Tous contestent ainsi avoir joué un rôle actif dans cette séquestration de plus d’une trentaine d’heures. Leur seul tort selon eux : ne pas avoir réussi à arrêter les autres salariés avant que ça dégénère. « Qu’ils se soient sentis retenus, peut-être… Je suis ici, mais à aucun moment je n’ai entravé leur liberté de se lever ou de partir. Pour moi, je n’ai rien entravé du tout », assure M. Jurek. Un autre prévenu, Jean-François Quandalle, est ensuite revenu sur une scène qui s’est déroulée ce 6 janvier.
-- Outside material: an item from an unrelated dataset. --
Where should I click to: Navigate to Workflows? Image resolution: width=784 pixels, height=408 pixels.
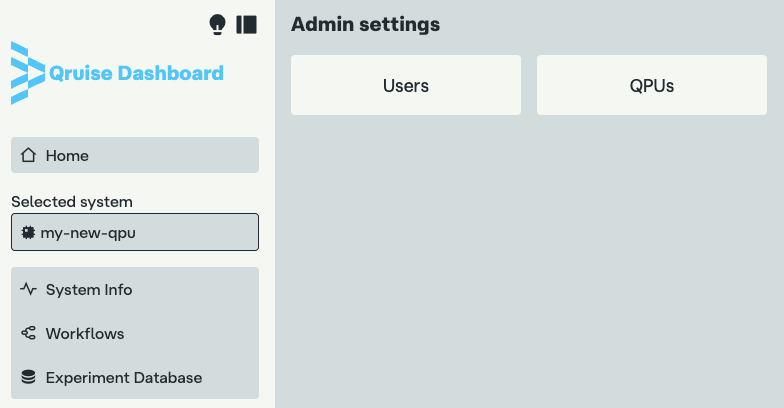pyautogui.click(x=85, y=334)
«  M. Dheilly était en train de fumer dehors. Je le rejoins. Et là, trois ou quatre personnes sont arrivées, l’ont attrapé par le col. Je me suis interposé, je l’ai ramené à l’intérieur. Je ne sais pas ce qu’ils lui auraient fait. Mais je n’ai pas pris le risque de les laisser tout seuls avec lui. Et selon moi, M. Dheilly pouvait identifier ces personnes. »

Mais l’avocat général, Dominique Tailhardat, est revenu dans son réquisitoire sur les arguments des anciens de Goodyear : « Dire : “Je ne comprends pas pourquoi je suis là” n’a aucun sens. Tous ceux qui ont adhéré et qui ont participé activement doivent être poursuivis chaque fois qu’ils ont été identifiés. »

Mais pour les prévenus, la raison de leur présence dans cette salle d’audience est simple : leur appartenance à la CGT. Ils soulignent que peu de personnes ont été poursuivies dans cette affaire. Un des prévenus, Hassan Boukri, s’exprime : « Je n’ai rien fait de mal. Et puis les deux cadres connaissaient tout le monde dans la salle. Pourquoi les responsables de cette action ne sont pas ici ? Et pourquoi je suis là ? Moi j’ai l’étiquette de la CGT… »

« Cette séquestration a été programmée »

M. Mallet affirme même ensuite qu’un salarié, dont il ne veut pas donner le nom, s’est présenté « avec un couteau dans la salle. Les huissiers, les forces de l’ordre l’ont vu, mais pourquoi il n’est pas ici ? Tout le monde n’est pas au courant de tout, j’ai l’impression ».

Mais pour l’avocat général, M. Tailhardat :

« Cette séquestration a été programmée, ce n’est pas un mouvement qui arrive d’un seul coup. Dès le départ on sait que la décision de retenir ces personnes, de séquestrer ces gens-là avait été prise. Cette séquestration a même été revendiquée devant les chaînes de télévision qui ont été appelées pour l’occasion. Et si on accepte les séquestrations, on tue le dialogue social. »

« Mais je préfère oublier les peines de prison ferme car ils ont quasiment tous un casier vierge », a-t-il affirmé pour justifier ses réquisitions. Délibéré rendu le 11 janvier.